About ten years ago, I was talking to someone from The-Pub-Is-The-Hub – Prince Charles’ outfit for advising community pubs. They told me how the best economic unit for a community pub to survive economically wasn’t 10,000 people in the catchment area or even 2,000. It was 500.
That was a revelation to me, and the beginning of a fascinating search for other examples when smaller units survive better economically than bigger ones.
Maybe some hint of that was also why Private Eye editor Ian Hislop has been presenting a BBC radio series about the lost kingdoms of England, like Anglia, Mercia and Wessex and so on.
I have been wondering myself about the significance of such ancient history. After all, why has the BBC commissioned Hislop now?
Perhaps because there is a deep sense that our units are now too big to be effective – and because the idea of small nations across Europe, introduced in our own age by Freddie Heineken, is beginning to work away at our imaginations.
That is in fact one of the reasons why I wrote my series of novels about Caractacus (the third part, Roman Briton, is now out) – though these are earlier nations: Celtic ones and rather smaller than those Saxon behemoths.
In fact, there were three reasons why I began researching Caractacus – partly because I read about his lost autobiography which might have explained how he held back the Roman invaders for nine years (this was a misunderstanding on my part: it was probably never written).
It was partly because the idea appealed to me of Caractacus being a Christian king facing down the pagan Romans (who just happened to have arrived a little after Joseph of Arimathea came to our shores between 3-5 years earlier).
But partly also because I wanted to re-imagine Britain as a group of semi-independent nations under a high king.
Because we only have Roman sources, we normally think of the Iceni, Brigantes or the Silures as barbaric tribes.
They may have been that of course, but they may also have been something a good deal more civilised – nations like Icenia (under King Prasutagus and Queen Boudicca, covering Norfolk and Suffolk), or Brigantia (under Queen Cartimandua, covering Yorkshire), or Siluria (under King Arviragus and covering south Wales and Somerset.

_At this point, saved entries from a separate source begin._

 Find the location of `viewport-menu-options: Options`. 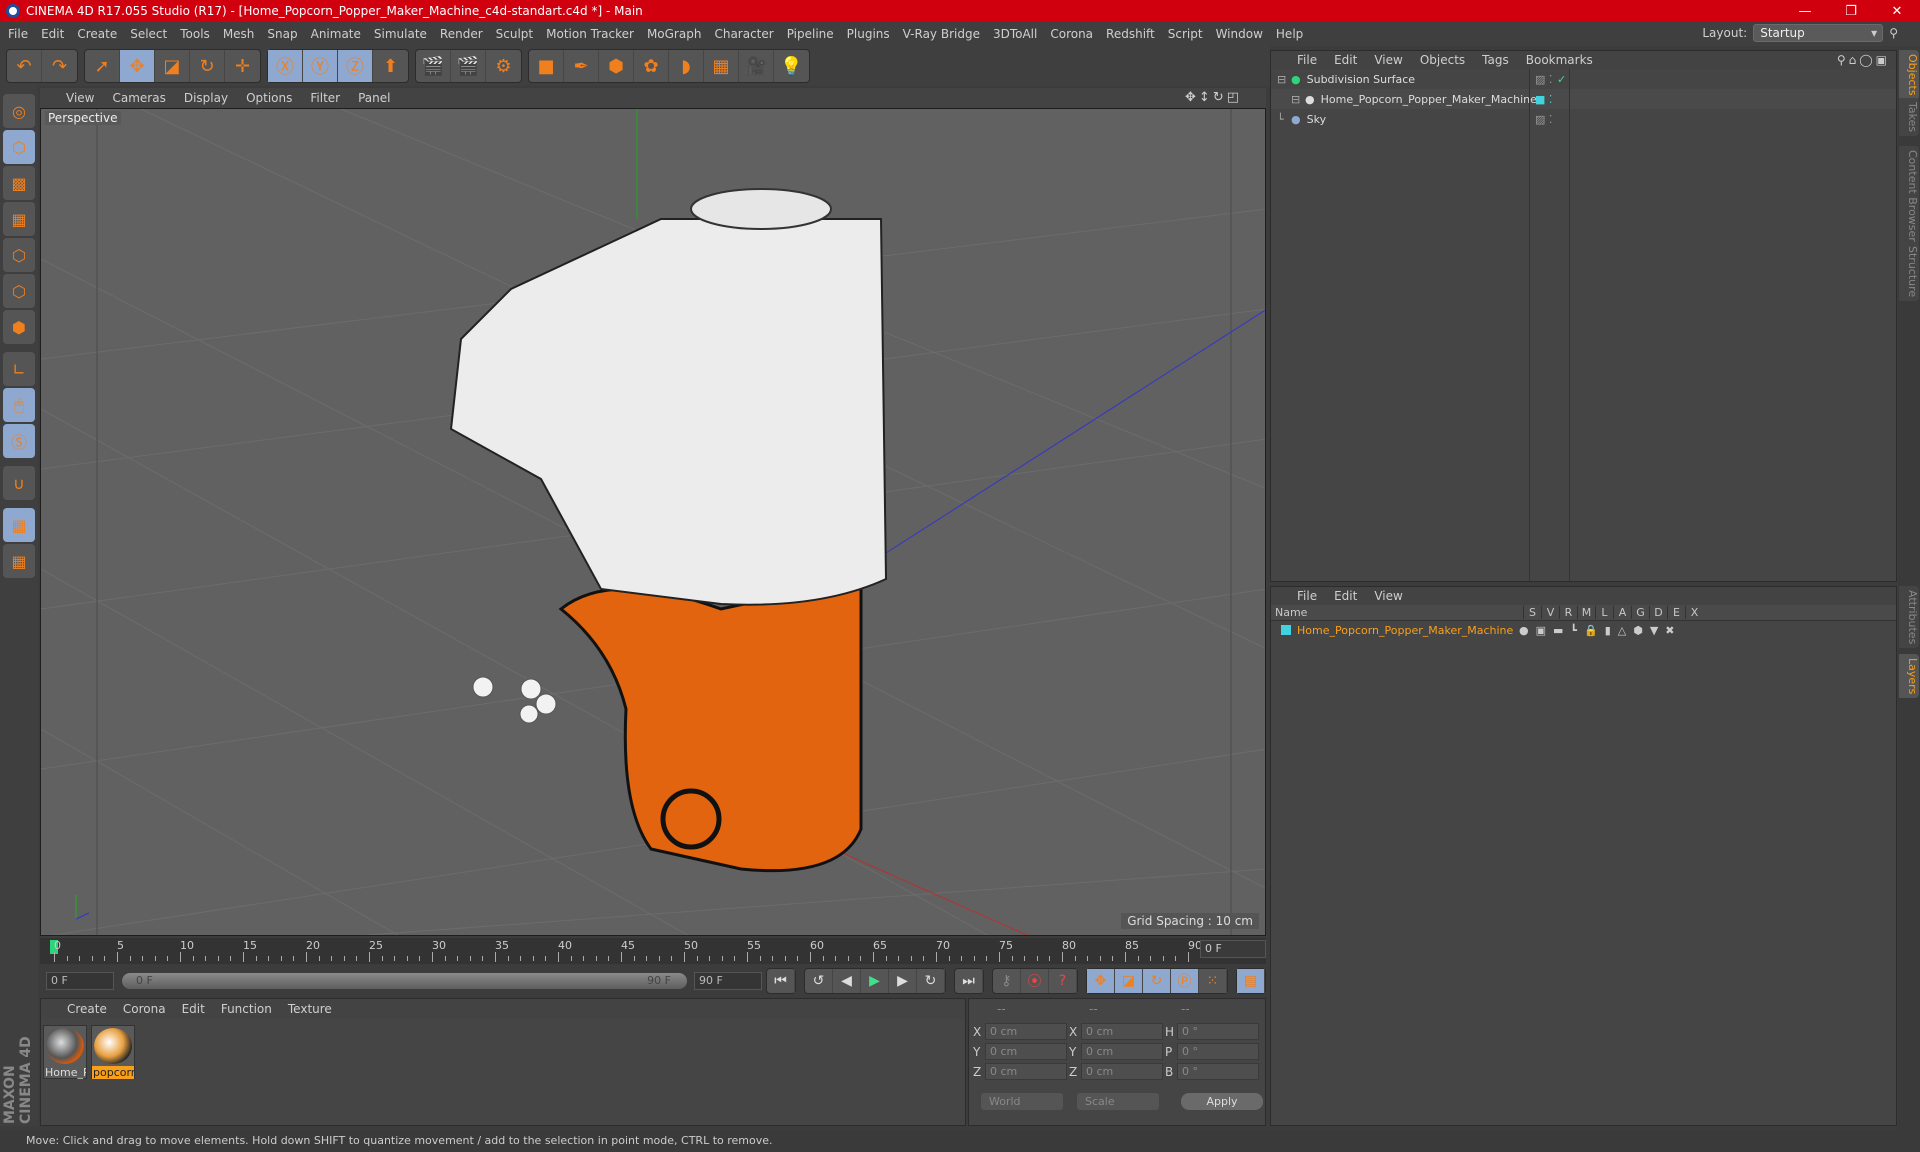

viewport-menu-options: Options is located at coordinates (269, 98).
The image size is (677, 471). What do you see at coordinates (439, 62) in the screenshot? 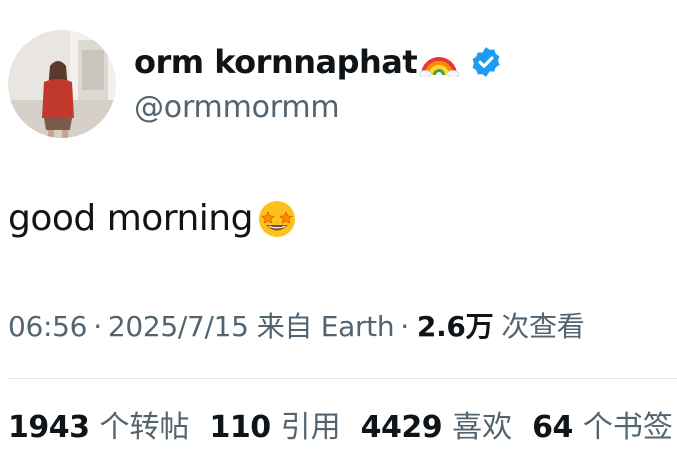
I see `rainbow-icon` at bounding box center [439, 62].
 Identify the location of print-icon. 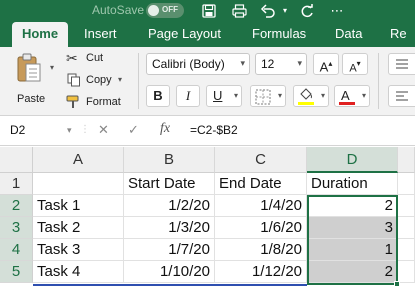
(239, 11).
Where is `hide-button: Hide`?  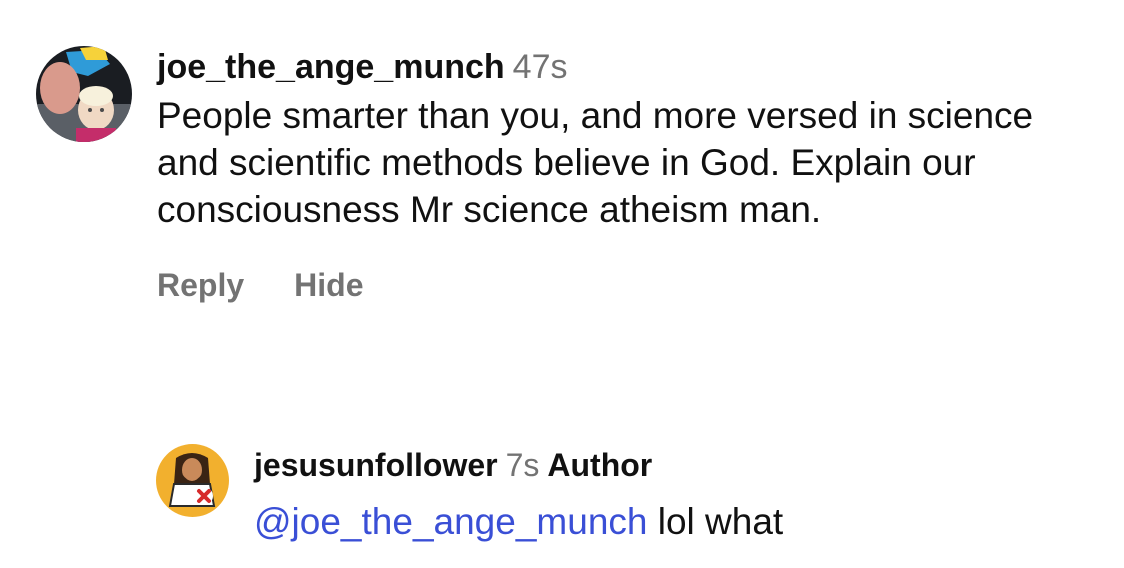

And held together by loyalty – or lack of it – to a high king.
Rehearsing a list like this is even more of a reminder how much classical scholars cloud our view of our own history. These are all Romanised names – we know that Caractacus was originally Caradoc, but recovering the rest demands an informed but imaginative approach to linguistics.
The days of high kings may now be gone, but Brexit does at least give us an opportunity to think about the structure of our nation, the right scale to be most effective and where our natural boundaries actually lie.
Maybe, if we can sort out the old logical issues about UK devolution – which used to be called the West Lothian question – then the idea that, in the almost legendary history of our home, we used to live in small semi-independent nations. So we could again: not just Scotland or England but maybe home rule for London or Sussex or Dumnonia.
Either way, it can be fun thinking about a far more localised structure for Britain that might actually be a futuristic vision of nations that might provide a template for other parts of the world.